━━━━━ SOURCE RECORDS

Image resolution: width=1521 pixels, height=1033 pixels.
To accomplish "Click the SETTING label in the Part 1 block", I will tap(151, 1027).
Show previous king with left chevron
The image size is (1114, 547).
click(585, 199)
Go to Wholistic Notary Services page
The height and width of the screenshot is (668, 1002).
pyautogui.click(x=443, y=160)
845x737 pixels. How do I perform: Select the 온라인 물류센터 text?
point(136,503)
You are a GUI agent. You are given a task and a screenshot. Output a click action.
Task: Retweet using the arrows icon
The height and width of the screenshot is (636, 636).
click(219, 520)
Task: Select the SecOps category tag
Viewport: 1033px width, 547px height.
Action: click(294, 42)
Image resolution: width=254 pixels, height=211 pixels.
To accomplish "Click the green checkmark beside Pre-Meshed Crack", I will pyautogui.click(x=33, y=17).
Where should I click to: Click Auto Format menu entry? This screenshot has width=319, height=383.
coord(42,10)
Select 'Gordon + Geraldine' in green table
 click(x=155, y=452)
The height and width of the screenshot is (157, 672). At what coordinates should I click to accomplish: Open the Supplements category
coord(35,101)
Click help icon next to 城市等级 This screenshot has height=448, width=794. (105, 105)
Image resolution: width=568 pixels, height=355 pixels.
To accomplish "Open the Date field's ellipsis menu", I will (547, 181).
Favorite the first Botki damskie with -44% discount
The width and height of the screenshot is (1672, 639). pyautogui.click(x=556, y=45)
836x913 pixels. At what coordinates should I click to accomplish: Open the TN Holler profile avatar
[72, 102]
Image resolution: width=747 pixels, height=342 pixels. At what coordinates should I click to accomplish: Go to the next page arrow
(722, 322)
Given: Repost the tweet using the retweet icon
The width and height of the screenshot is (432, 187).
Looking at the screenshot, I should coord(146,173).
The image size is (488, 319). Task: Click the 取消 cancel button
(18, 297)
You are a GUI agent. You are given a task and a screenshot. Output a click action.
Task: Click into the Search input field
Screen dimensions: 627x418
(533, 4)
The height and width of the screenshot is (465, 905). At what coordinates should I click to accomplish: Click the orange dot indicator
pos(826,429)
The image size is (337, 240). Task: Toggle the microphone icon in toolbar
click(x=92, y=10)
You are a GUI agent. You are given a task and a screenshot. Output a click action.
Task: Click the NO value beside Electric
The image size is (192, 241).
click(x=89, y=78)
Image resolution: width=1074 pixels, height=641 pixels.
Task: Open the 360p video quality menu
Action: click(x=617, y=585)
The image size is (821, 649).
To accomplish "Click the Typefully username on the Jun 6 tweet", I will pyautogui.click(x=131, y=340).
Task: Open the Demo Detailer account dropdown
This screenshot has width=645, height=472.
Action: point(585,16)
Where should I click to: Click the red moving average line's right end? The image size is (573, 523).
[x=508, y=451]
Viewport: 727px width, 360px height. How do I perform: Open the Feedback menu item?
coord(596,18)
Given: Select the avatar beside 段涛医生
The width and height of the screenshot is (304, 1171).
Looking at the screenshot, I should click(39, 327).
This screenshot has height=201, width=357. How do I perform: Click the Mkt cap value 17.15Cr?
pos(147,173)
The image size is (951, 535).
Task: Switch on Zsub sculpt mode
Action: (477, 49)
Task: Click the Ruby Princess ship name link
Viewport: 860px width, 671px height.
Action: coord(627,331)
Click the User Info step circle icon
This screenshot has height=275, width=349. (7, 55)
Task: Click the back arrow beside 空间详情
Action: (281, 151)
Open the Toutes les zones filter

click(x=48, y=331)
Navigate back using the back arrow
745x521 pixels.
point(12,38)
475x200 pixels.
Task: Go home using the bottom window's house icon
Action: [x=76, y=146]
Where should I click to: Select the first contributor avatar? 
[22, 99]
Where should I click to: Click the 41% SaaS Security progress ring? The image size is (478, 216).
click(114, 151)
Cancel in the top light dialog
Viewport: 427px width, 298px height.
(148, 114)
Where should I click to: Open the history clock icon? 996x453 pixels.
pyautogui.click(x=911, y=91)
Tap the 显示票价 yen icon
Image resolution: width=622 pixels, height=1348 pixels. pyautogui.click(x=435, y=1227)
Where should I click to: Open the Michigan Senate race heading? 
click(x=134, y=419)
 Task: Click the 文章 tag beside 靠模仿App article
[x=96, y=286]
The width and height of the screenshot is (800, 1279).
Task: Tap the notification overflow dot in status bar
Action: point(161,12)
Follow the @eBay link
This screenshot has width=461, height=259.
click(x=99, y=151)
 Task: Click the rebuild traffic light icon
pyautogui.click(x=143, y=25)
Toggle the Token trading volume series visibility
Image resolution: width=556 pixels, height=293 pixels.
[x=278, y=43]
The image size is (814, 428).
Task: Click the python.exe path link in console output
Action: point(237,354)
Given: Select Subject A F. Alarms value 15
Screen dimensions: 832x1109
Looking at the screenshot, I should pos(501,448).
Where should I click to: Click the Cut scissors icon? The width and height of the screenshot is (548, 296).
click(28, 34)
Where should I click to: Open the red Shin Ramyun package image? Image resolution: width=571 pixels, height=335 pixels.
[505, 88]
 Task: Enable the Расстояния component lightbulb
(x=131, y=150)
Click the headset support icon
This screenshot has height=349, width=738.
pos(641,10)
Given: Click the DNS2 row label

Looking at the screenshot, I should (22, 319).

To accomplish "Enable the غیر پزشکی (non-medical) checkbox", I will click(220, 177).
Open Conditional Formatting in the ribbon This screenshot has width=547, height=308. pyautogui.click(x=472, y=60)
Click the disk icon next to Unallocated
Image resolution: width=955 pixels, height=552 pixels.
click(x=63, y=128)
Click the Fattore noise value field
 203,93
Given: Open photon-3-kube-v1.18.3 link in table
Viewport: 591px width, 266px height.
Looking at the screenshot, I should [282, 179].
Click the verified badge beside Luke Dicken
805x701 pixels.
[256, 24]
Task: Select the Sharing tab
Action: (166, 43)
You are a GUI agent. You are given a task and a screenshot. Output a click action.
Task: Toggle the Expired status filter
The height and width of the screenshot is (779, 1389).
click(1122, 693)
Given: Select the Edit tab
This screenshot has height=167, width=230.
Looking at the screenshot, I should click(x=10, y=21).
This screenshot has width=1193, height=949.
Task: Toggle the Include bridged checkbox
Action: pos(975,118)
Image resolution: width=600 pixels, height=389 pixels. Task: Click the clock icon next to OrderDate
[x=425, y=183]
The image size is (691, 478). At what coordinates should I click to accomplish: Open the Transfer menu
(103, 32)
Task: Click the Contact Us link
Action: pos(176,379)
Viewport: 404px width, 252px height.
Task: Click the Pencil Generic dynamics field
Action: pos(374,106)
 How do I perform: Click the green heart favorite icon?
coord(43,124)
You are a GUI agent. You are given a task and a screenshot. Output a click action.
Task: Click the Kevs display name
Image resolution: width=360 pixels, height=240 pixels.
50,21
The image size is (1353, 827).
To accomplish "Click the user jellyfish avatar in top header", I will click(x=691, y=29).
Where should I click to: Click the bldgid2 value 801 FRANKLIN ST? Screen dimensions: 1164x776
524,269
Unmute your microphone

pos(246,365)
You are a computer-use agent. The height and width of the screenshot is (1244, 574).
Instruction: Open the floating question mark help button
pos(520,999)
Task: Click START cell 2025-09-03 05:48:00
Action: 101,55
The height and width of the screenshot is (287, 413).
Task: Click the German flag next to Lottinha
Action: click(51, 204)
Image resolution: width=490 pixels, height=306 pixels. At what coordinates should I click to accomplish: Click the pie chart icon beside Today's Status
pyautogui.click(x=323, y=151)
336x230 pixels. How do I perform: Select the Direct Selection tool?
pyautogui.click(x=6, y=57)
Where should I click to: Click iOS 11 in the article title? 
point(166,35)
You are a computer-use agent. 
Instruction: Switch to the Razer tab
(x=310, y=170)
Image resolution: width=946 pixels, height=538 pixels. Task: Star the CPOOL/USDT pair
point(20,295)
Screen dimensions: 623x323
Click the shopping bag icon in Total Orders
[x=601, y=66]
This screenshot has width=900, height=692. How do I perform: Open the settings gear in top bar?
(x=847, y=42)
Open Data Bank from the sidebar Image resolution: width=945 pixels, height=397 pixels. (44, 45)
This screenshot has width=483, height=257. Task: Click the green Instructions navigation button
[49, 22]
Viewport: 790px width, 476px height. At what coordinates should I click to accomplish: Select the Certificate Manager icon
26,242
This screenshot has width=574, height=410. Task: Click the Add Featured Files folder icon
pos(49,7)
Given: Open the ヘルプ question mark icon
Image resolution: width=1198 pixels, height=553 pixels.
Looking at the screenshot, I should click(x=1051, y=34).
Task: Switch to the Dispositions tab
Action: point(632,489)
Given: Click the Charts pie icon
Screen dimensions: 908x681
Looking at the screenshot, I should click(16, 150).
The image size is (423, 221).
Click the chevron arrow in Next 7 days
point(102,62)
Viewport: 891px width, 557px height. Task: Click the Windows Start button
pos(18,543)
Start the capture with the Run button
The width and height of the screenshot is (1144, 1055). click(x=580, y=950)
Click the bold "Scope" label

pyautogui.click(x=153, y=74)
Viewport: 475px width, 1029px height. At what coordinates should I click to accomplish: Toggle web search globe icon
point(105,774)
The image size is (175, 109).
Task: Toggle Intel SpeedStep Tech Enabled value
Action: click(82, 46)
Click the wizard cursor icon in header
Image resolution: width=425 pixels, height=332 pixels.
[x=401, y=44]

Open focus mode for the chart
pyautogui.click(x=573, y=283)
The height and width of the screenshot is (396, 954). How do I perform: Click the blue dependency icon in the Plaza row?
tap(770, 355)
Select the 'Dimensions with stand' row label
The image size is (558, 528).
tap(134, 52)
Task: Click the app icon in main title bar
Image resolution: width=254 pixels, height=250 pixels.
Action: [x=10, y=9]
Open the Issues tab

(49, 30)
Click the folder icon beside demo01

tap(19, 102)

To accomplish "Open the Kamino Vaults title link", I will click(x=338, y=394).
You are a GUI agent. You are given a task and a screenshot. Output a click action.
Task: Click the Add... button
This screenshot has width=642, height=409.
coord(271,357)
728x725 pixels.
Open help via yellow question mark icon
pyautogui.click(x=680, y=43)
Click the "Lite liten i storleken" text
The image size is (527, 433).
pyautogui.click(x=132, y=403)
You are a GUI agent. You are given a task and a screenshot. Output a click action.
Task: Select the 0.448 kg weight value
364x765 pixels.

━━━━━━━━━━

• WHAT IS EXPECTED
For the word "will", count how many lines of the entries contain it; give the number and nothing more.

• ANSWER SECTION
7